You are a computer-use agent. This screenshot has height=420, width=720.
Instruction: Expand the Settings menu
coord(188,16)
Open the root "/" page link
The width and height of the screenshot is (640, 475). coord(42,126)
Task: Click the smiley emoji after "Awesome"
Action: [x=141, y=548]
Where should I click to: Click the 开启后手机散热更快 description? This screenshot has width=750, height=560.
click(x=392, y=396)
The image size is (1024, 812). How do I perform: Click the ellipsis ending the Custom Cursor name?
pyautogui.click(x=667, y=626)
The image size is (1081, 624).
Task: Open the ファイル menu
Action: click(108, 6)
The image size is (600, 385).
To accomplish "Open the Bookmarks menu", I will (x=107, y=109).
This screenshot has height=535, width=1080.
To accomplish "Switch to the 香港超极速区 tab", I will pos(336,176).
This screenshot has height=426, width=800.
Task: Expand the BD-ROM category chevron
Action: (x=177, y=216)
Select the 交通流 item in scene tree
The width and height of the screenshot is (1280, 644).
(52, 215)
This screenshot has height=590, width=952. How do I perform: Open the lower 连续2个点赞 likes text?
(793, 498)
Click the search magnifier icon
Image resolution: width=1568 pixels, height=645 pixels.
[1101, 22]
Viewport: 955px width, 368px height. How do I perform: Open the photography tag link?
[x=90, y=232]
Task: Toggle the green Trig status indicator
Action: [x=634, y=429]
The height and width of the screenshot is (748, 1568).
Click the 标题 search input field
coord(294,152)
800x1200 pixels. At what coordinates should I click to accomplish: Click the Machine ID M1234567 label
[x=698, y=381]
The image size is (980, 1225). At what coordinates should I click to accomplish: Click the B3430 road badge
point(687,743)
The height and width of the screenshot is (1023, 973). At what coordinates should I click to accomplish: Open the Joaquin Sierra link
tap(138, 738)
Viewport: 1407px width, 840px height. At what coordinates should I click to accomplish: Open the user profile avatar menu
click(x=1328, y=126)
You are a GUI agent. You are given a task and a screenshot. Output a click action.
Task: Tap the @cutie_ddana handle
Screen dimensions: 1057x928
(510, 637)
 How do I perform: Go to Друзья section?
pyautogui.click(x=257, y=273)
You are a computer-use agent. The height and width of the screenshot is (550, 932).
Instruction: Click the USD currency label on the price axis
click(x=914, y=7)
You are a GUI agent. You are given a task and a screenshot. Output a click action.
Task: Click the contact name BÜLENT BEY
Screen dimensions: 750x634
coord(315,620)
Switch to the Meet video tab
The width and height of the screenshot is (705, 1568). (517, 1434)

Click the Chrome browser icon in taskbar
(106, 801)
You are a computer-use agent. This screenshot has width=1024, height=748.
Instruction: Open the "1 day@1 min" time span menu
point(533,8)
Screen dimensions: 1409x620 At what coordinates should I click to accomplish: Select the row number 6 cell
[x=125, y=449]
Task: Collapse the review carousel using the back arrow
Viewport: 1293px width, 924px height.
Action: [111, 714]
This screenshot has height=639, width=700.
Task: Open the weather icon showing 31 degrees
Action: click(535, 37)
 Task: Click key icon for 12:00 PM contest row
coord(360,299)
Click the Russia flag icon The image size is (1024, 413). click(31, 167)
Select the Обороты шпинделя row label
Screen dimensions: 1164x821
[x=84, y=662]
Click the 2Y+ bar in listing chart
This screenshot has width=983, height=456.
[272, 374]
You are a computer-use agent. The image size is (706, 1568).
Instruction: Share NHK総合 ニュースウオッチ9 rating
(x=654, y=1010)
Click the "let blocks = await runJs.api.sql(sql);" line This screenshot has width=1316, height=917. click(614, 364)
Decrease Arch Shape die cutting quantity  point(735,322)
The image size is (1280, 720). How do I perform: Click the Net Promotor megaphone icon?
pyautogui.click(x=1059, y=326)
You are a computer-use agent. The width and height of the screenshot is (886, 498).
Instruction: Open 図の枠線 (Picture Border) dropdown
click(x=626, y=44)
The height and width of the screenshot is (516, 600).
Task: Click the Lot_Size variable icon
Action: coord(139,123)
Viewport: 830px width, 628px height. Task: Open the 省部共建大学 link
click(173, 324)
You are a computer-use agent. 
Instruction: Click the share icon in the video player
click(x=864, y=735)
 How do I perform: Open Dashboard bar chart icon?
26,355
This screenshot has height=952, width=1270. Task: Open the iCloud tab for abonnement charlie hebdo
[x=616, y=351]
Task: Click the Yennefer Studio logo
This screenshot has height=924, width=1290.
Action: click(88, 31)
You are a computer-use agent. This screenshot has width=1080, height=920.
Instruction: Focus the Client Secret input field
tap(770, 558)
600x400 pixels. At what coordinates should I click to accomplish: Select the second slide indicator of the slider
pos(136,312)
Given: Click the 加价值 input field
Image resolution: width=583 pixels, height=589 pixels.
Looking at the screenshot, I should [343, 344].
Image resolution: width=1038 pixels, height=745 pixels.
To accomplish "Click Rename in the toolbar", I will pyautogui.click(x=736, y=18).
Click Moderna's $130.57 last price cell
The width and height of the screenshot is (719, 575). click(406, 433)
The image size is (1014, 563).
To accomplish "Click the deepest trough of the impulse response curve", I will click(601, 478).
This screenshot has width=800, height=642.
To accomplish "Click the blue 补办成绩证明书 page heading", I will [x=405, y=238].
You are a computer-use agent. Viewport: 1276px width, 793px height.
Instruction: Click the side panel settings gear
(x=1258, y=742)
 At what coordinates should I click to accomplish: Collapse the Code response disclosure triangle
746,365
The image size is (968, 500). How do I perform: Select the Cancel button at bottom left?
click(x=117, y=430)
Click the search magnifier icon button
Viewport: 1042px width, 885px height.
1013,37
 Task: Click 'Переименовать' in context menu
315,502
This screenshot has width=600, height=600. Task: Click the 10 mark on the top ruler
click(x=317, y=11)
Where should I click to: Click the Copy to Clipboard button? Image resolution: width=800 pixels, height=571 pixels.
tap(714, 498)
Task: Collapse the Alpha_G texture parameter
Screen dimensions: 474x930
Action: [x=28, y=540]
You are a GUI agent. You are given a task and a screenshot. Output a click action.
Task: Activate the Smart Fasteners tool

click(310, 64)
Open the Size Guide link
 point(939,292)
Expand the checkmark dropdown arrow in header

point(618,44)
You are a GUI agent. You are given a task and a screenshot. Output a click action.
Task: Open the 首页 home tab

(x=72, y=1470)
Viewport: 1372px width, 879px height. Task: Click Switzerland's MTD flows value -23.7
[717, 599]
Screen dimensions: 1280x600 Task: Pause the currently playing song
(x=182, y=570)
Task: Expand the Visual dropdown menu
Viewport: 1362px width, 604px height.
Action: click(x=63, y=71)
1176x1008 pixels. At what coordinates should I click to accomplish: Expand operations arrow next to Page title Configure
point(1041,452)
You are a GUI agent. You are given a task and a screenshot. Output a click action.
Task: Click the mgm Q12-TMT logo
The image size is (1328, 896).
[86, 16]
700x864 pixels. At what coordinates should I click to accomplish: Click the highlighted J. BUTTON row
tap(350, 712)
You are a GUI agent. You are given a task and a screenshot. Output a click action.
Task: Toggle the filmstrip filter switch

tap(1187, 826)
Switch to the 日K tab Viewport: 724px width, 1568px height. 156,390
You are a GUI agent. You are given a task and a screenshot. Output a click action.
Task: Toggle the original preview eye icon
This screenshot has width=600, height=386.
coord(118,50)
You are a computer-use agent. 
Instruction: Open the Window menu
# # # # # # #
WHAT TO DO
An exact copy of the line containing "Switch to the 日K" and all lines after it, through the last line of the entries, is the required answer.

THE COMPLETED TASK
Switch to the 日K tab Viewport: 724px width, 1568px height. 156,390
You are a GUI agent. You are given a task and a screenshot. Output a click action.
Task: Toggle the original preview eye icon
This screenshot has width=600, height=386.
coord(118,50)
You are a computer-use agent. 
Instruction: Open the Window menu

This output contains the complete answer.